Names Categorized "politics"

This is a list of names in which the categories include politics.
gender
usage
Alexandria f English
Feminine form of Alexander. Alexander the Great founded several cities by this name (or renamed them) as he extended his empire eastward. The most notable of these is Alexandria in Egypt, founded by Alexander in 331 BC.
Ayn f Various
This name was assumed by Ayn Rand (1905-1982), originally named Alice Rosenbaum, a Russian-American writer and philosopher. She apparently based it on a Finnish name she had heard, but never seen written.
Bambang m Javanese
Means "knight" in Javanese.
Bayani m Filipino, Tagalog
Means "hero" in Tagalog.
Benigno m Spanish, Italian, Portuguese (Rare)
Spanish, Italian and Portuguese form of the Late Latin name Benignus, which meant "kind, friendly". This was the name of several saints including a 5th-century disciple of Saint Patrick who later became the chief Bishop of Ireland.
Bernie m & f English
Diminutive of Bernard, Bernadette, Bernice and other names beginning with Bern.
Blessing m & f English (African)
From the English word blessing, of Old English origin. This name is most common in Nigeria, Zimbabwe and other parts of Africa.
Boris m Bulgarian, Russian, Slovene, Croatian, Serbian, Macedonian, Czech, Slovak, Georgian, German, French
From a Bulgar Turkic name, also recorded as Bogoris, perhaps meaning "short" or "wolf" or "snow leopard". It was borne by the 9th-century Boris I of Bulgaria who converted his realm to Christianity and is thus regarded as a saint in the Orthodox Church. To the north in Kievan Rus it was the name of another saint, a son of Vladimir the Great who was murdered with his brother Gleb in the 11th century. His mother may have been Bulgarian.... [more]
Cato 1 m Ancient Roman
Roman cognomen meaning "wise" in Latin. This name was bestowed upon Cato the Elder (Marcus Porcius Cato), a 2nd-century BC Roman statesman, author and censor, and was subsequently inherited by his descendants, including his great-grandson Cato the Younger (Marcus Porcius Cato Uticencis), a politician and philosopher who opposed Julius Caesar.
Catriona f Irish, Scottish
Anglicized form of Caitríona (Irish) or Caitrìona (Scottish Gaelic).
Cleisthenes m Ancient Greek (Latinized)
Latinized form of the Greek name Κλεισθένης (Kleisthenes), derived from κλέος (kleos) meaning "glory" and σθένος (sthenos) meaning "strength". This was the name of a 5th-century BC Athenian statesman and reformer. He helped establish democracy in Athens.
Condoleezza f Various
In the case of the former American Secretary of State Condoleezza Rice (1954-), it is derived from the Italian musical term con dolcezza meaning "with sweetness".
Dae-Jung m Korean
From Sino-Korean (dae) meaning "big, great, vast, large, high" combined with (jung) meaning "middle". Other combinations of hanja characters can form this name as well. A notable bearer was South Korean president Kim Dae-jung (1924-2009).

********

> **Exercise**
Continue the list of names categorized under politics after the Dae-Jung entry, giving further names in the same format.

********

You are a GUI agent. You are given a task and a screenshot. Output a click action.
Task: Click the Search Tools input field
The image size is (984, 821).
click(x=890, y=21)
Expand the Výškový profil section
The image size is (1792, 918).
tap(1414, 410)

********

> **Exercise response**
Dakila m Filipino, Tagalog
Means "great" in Tagalog.
Delano m English
From a surname, recorded as de la Noye in French, indicating that the bearer was from a place called La Noue (ultimately Gaulish meaning "wetland, swamp"). It has been used in honour of American president Franklin Delano Roosevelt (1882-1945), whose middle name came from his mother's maiden name.
Donald m Scottish, English
From the Scottish Gaelic name Dòmhnall meaning "ruler of the world", composed of the Old Irish elements domun "world" and fal "rule". This was the name of two 9th-century kings of the Scots and Picts. It has traditionally been very popular in Scotland, and during the 20th century it became common in the rest of the English-speaking world. This is the name of one of Walt Disney's most popular cartoon characters, Donald Duck, introduced 1931. It was also borne by Australian cricket player Donald Bradman (1908-2001) and former American president Donald Trump (1946-).
Elmer m English
From a surname that was derived from the Old English name Æðelmær. In the United States it is sometimes given in honour of brothers Jonathan (1745-1817) and Ebenezer Elmer (1752-1843), who were active in early American politics.
Ewart m English (Rare)
From an English and Scottish surname that was either based on a Norman form of Edward, or else derived from a place name of unknown meaning.
Faustin m French
French form of Faustinus (see Faustino). It is currently more common in French-speaking Africa and the French Caribbean than it is in France. A famous bearer was Faustin Soulouque (1782-1867), a president and then emperor of Haiti.
Ferdinand m German, French, Dutch, English, Slovak, Czech, Slovene, Croatian, Ancient Germanic
From Ferdinando, the old Spanish form of a Germanic name composed of the elements fardi "journey" and nand "daring, brave". The Visigoths brought the name to the Iberian Peninsula, where it entered into the royal families of Spain and Portugal. From there it became common among the Habsburg royal family of the Holy Roman Empire and Austria, starting with the Spanish-born Ferdinand I in the 16th century. A notable bearer was Portuguese explorer Ferdinand Magellan (1480-1521), called Fernão de Magalhães in Portuguese, who was the leader of the first expedition to sail around the earth.
Floella f English (Rare)
Elaborated form of Flo.
Friedrich m German
German form of Frederick. This was the name of kings of Germany. The socialist Friedrich Engels (1820-1895) and the philosopher Friedrich Wilhelm Nietzsche (1844-1900) are two famous bearers of this name.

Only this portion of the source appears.